== Given text

Friday, August 19, 2011

Sugar Cookies - Part II

The icing.


Again, here is a link to the icing recipe.


There is a whole video tutorial on here about how to get the right consistency.  Worth a look, but the cliff notes are that you should run a knife through the middle of your bowl of icing.  If the indent created by the knife closes up after roughly 10 seconds, you're good to go.  


I made the whole batch of icing.  Even though I halved the cookie recipe, I thought the icing might be trickier and had no idea how much it would actually make.  I wanted extra for do-overs.


The recipe is pretty straightforward but I will give you one tip - it calls for 2.25 lbs of powdered sugar.  It's an odd amount.  One bag is generally 2lb.  I measured it out and determined there are 8 cups of powdered sugar in a 2lb bag.  Therefore, use 9 cups.


I made everything in my Kitchen-Aid Mixer.  I just used the wire whisk attachment for the first part, then once I added the powdered sugar, I switched to the paddle.


It made a lot of icing!  This is what was left over after I removed enough to make two significant bowls of colored icing.


I was a little worried about the icing drying out.  I put a damp kitchen towel over the bowl on the counter for the course of 2 or 3 hours and it worked just fine.  Supposedly you can let it sit overnight (especially if you want bold colors - they deepen over time) but I didn't try that.


Once the icing is done, scoop some out into individual bowls to create your colors and get the right consistency.  I do recommend setting the consistency individually for each bowl because depending on your design, you might want some colors to be a little thinner than others.


Let me talk about colors for a second... I read blogs and checked in with a few of my cake decorating friends - Wilton colors seems to be the consensus as the best brand to use.  And they are easy to find - Michael's.  I was trying to achieve yellow and a bright/deep purple (LSU theme especially for Pat).  I used a plastic knife to dip into the color and then slid it through my icing.  Use a spoon to mix and blend the color well, and slowly add your warm water to achieve the right consistency.  Keep in mind, the colors are very concentrated.  If you want light colors, use a toothpick rather than a knife to transfer the coloring into the icing.  Use just a little - you can always add more.

====
== Material

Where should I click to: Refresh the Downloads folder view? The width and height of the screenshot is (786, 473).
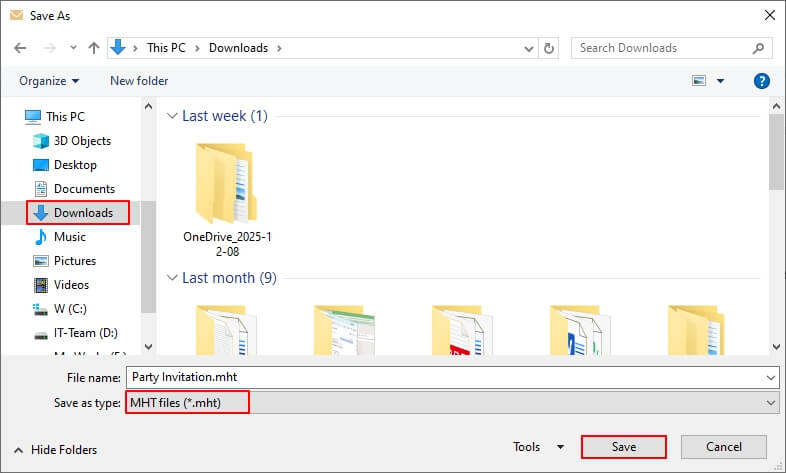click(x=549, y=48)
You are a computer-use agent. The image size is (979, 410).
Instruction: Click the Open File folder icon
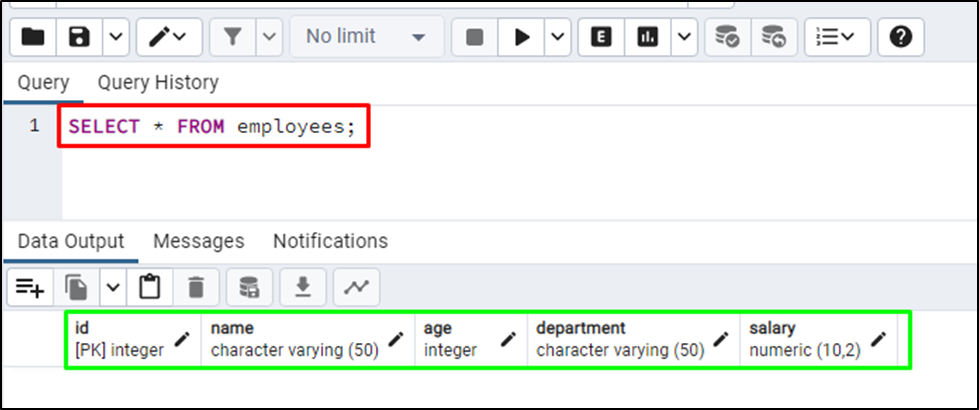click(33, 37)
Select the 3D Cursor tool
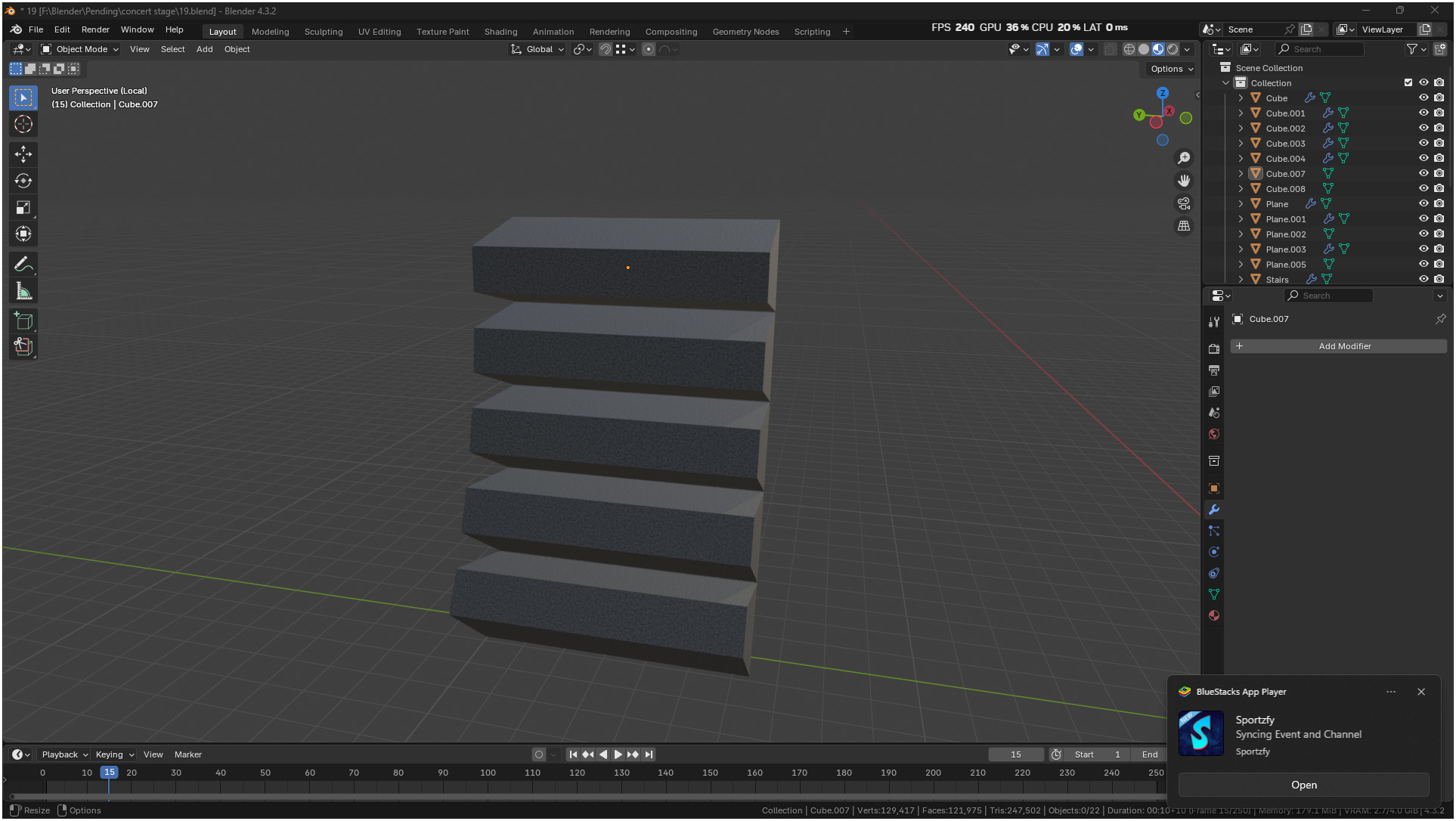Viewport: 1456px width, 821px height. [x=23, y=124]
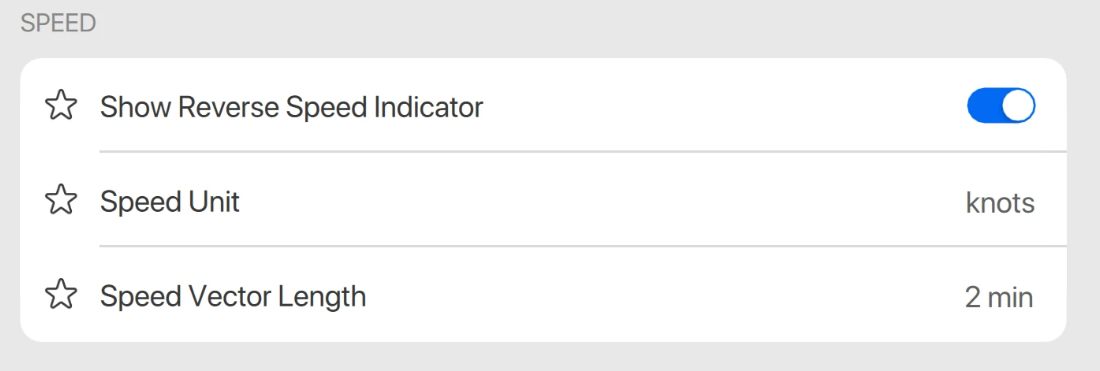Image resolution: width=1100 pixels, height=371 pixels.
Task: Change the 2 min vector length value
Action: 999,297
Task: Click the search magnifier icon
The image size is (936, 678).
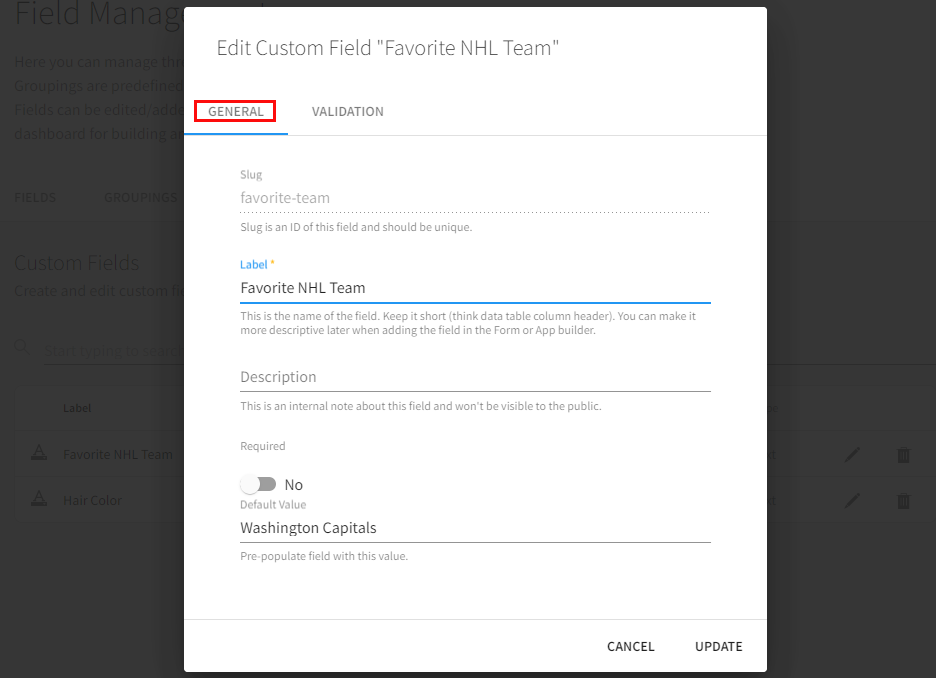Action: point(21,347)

====
== Material

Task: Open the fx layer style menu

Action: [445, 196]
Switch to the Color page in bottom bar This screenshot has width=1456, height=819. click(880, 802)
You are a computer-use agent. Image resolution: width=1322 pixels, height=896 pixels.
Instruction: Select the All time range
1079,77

====
== Material

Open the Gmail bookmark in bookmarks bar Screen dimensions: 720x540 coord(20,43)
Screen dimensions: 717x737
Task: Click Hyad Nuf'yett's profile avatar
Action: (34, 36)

====

- [Aim of the exercise]:
In the sugar cookie post, replace "knife" with "spatula" in the passage from "Sugar Cookies - Part" up to and including "extra for do-overs.", then write out that passage again. The records have no connection to the sugar cookie post.

- [Answer to this problem]:
Sugar Cookies - Part II

The icing.


Again, here is a link to the icing recipe.


There is a whole video tutorial on here about how to get the right consistency.  Worth a look, but the cliff notes are that you should run a spatula through the middle of your bowl of icing.  If the indent created by the spatula closes up after roughly 10 seconds, you're good to go.  


I made the whole batch of icing.  Even though I halved the cookie recipe, I thought the icing might be trickier and had no idea how much it would actually make.  I wanted extra for do-overs.